§ Exercice court 1: Selon le texte sur la pollution du fleuve, combien d'heures de pirogue faut-il pour se rendre chez Nicole ?
§ Exercice court 2: Rédigez la suite du texte sur la pollution du fleuve à partir de sa dernière phrase.

§ Extrait du document:

■ ■ ■ ■ ■

Autrefois, il fallait une autorisation préfectorale pour se rendre dans la région. Le prétexte était que les gens de là-bas étaient encore “sauvages”. Nicole dit, “nous n’avons jamais été sauvages. Nous avons toujours accueilli les Français à bras ouverts.” Mais maintenant, c’est ouvert à tout le monde, ce qui n’est pas forcément un avantage. Nicole raconte: “Pour aller chez nous, il faut 4 ou 5 heures de pirogue, parce qu’il n’y a pas de routes, c’est le fleuve. Tout ce fait par le fleuve. Il y a des garimpeiros, des chercheurs d’or [du Brésil], qui passent salir notre eau. L’eau qu’on buvait, dans laquelle on se lavait, où on faisait tout. Comme il n’y a pas de douane, tout le monde peut venir. Alors maintenant, les garimpeiros rentrent sans soucis, pour aller chercher de l’or, parce que chez eux, ils ne peuvent pas le faire, donc ils viennent en territoire ‘français’, pour le faire.” Et Nicole raconte comment elle s’est aperçue de la pollution de l’eau: “Moi, j’ai grandi dans les homes indiens de 4 à 16 ans. Le home indien est un endroit où ils accueillent les enfants Amérindiens qui veulent être ‘civilisés’. Eux appellent ça rentrer dans le rang, apprendre à parler français, apprendre à écrire, à compter, etc. Je ne rentrais que pendant les étés, en juillet et août. Mais au fur et à mesure, en rentrant chez moi, je voyais que l’eau changeait de couleur. Et je me disais que, petite, je me lavais dans cette eau, et d’autres choses comme ça. Et je voyais l’eau devenir jaunâtre. Au point de rencontre de l’eau salie par les garimpeiros avec celle dans laquelle on se lavait, se formait un genre de café au lait. C’était dégueulasse à voir.”

■ ■ ■ ■ ■

§ Extrait de données:
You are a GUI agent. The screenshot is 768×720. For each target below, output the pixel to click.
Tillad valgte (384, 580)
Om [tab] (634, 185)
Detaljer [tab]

■ ■ ■ ■ ■

§ Réponse rédigée 1: Il faut 4 ou 5 heures de pirogue.

§ Réponse rédigée 2:
Nicole vit en France depuis 15 ans. Elle est abasourdie de constater que l’Etat Français ne fait rien pour Camopi. En juillet dernier, l’administration a envoyé, pour assurer un remplacement au Centre de Santé de Camopi, M. Jérôme Cahuzac, un ex-Ministre actuellement condamné à 4 ans de prison, dont 2 avec sursis. Pour Nicole, M. Cahuzac “n’a rien à voir avec Camopi. Ils l’ont envoyé là-bas pour travailler dans un centre de santé, alors qu’il n’est pas médecin”. En réalité, M. Cahuzac est médecin, mais chirurgien esthétique. Nicole s’indigne de ce que les médias s’étaient tous précipité à Camopi pour voir Cahuzac, sans montrer le moindre intérêt pour la population locale. C’est bien entendu à cause de ses déboires en justice que les médias s’intéressent à M. Cahuzac. Certains ont demandé à des habitants ce qu’ils pensaient de Cahuzac, et ils ont répondu: “Mais qu’est-ce qu’on sait de lui?” Tout cela est ressenti par les Autochtones comme un profond mépris.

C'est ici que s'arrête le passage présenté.